In kids, we try to avoid invasive monitoring when we can, and sometimes we simply cannot use the same devices adults use. Adults may have Swan-Ganz catheters or dynamic echo monitoring. Some adult patients can have a scope in the esophagus monitoring heart function continuously. For us, we often have to do repeat echocardiograms and interpret a lot of data points more indirectly.
We’re good at interpreting those things, but there are still devices and techniques that need to be developed for children.
How much of pediatric innovation depends on adapting tools from elsewhere?
A lot of it.
FETO is a perfect example. The balloon we use for fetoscopic endoluminal tracheal occlusion is actually a neurosurgical instrument. It’s an embolectomy balloon, a detachable balloon used to embolize something. It was not made to be placed in a fetus with congenital diaphragmatic hernia.
To use it that way, we needed an investigational device exception from the FDA. That took almost three years to obtain. There was a lot of back and forth.
In myelomeningocele cases, we use vascular sheaths as trocars. Instead of using a normal trocar, we use something smaller and softer because we’re putting it directly into the uterus. We need to be able to cut it, and we need it to be gentle. Those sheaths were designed for endovascular procedures, but we adapt them for fetal surgery.
That is what makes pediatric surgery interesting. You have to think of different ways to make things fit for little kids.
Recovery Is Part of the Operation
Are there examples of pediatric surgery changing adult care, instead of the other way around?
Yes. There are a few things the adult world has learned from us.
Nonoperative trauma management really came from pediatrics. Splenic salvage is a good example. In children, taking out the spleen is a much bigger deal than it is in adults because of the immunologic and infectious risks. Pediatric surgeons pushed hard to avoid removing spleens after blunt solid organ injury.
That approach translated into adult trauma care, where surgeons used to operate on spleens much more often. Now they are salvaging them more.
Some things don’t translate, though. In pediatrics, we do an interesting laparoscopic hernia repair using a little snare technique. It works because groin hernias in kids are congenital. You can close the ring without mesh.
That would be the wrong surgery in an adult. Adult hernias are often caused by weakness in the abdominal wall, so you need mesh to reinforce the area. It’s a different mechanism.
I know fetal surgery is a big passion of yours, and you’ve talked before about fetal surgery as a way to intervene earlier, while the fetus still has this extraordinary capacity to heal. Is that idea expanding?
There is huge momentum in fetal surgery, intervention, and diagnosis.
First, we are getting better at diagnosing things earlier and earlier. Second, the interventions are becoming less invasive. That includes fetoscopic repair of myelomeningocele, aspiration of cysts, placement of thoracoamniotic shunts, and other shunts used to decompress different parts of the body.
We’re gaining more experience, and the procedures are becoming less invasive.
Does the use of genetics or gene therapy impact this?

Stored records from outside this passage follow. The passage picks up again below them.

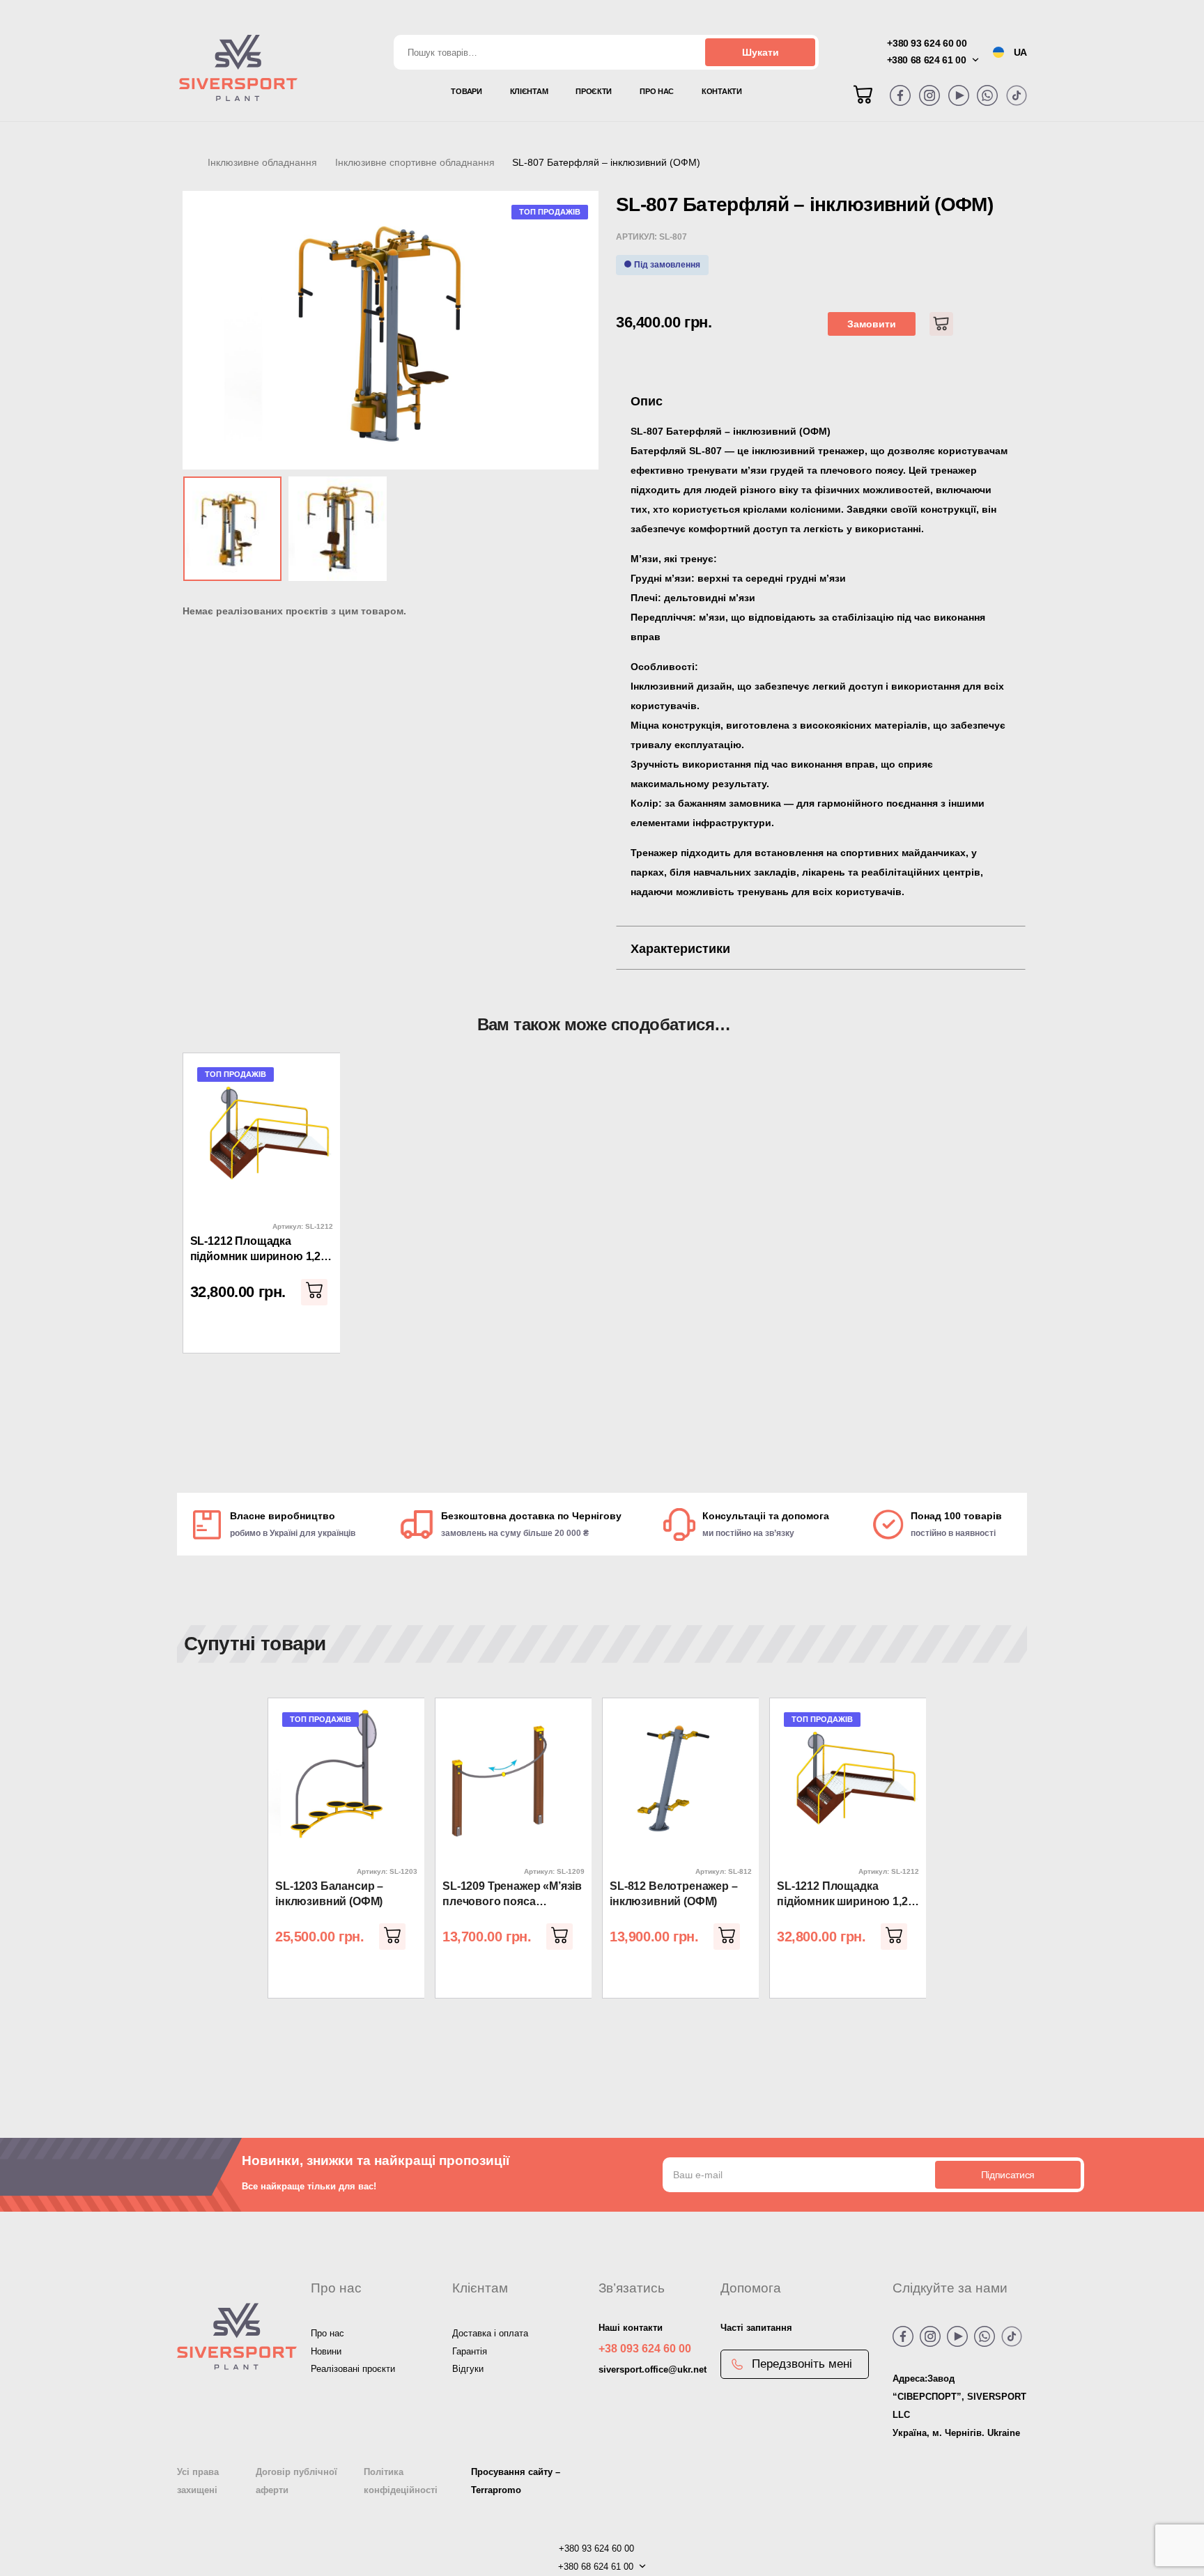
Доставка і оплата (490, 2333)
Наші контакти (631, 2327)
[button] (314, 1292)
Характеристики (680, 949)
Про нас (327, 2333)
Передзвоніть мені (802, 2364)
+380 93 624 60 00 (926, 43)
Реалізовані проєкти (353, 2369)
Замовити (871, 323)
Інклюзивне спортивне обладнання (415, 162)
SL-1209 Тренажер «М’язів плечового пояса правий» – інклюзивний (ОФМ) (512, 1895)
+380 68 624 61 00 (926, 59)
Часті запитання (756, 2327)
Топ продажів (549, 212)
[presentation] (203, 1238)
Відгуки (468, 2369)
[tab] (821, 401)
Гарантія (469, 2351)
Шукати (760, 52)
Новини (326, 2351)
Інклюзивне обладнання (262, 162)
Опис (647, 401)
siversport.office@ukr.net (653, 2369)
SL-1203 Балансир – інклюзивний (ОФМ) (329, 1893)
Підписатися (1008, 2174)
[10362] (941, 324)
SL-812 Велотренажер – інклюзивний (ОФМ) (674, 1893)
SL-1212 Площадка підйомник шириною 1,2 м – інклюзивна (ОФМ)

Absolutely. There is a big push toward gene therapy. Some exciting developments are coming for metabolic conditions, not just surgical issues.
For surgical conditions like spina bifida and myelomeningocele, there is a lot of research into stem cell products—microvesicles and stem cell injections used during repair to support spinal cord structure and coverings. The idea is to stimulate repair of structures like the dura and other spinal cord coverings.
As robotics becomes more sophisticated, are there places where you think pediatric surgeons may come to appreciate it differently than they do now?
The introduction of robotics is similar to laparoscopy, but also different.
Laparoscopy was introduced because it was more minimally invasive, but it was technically challenging, and there was a steep learning curve. Early on, there were higher complication rates in some procedures, like gallbladder surgery, before the field improved and it became better than open surgery in many cases.
The robot is different because, in adults, it is similarly minimally invasive to laparoscopy, but it makes surgery easier for the surgeon. It gives you extra angles, better mobility, and 3D visualization.
In pediatrics, even if we can already do a surgery laparoscopically, I don’t think we fully appreciate yet the higher level of visualization and detail the robot can give us for specific operations, like biliary surgery, pelvic surgery, and certainly thoracic surgery.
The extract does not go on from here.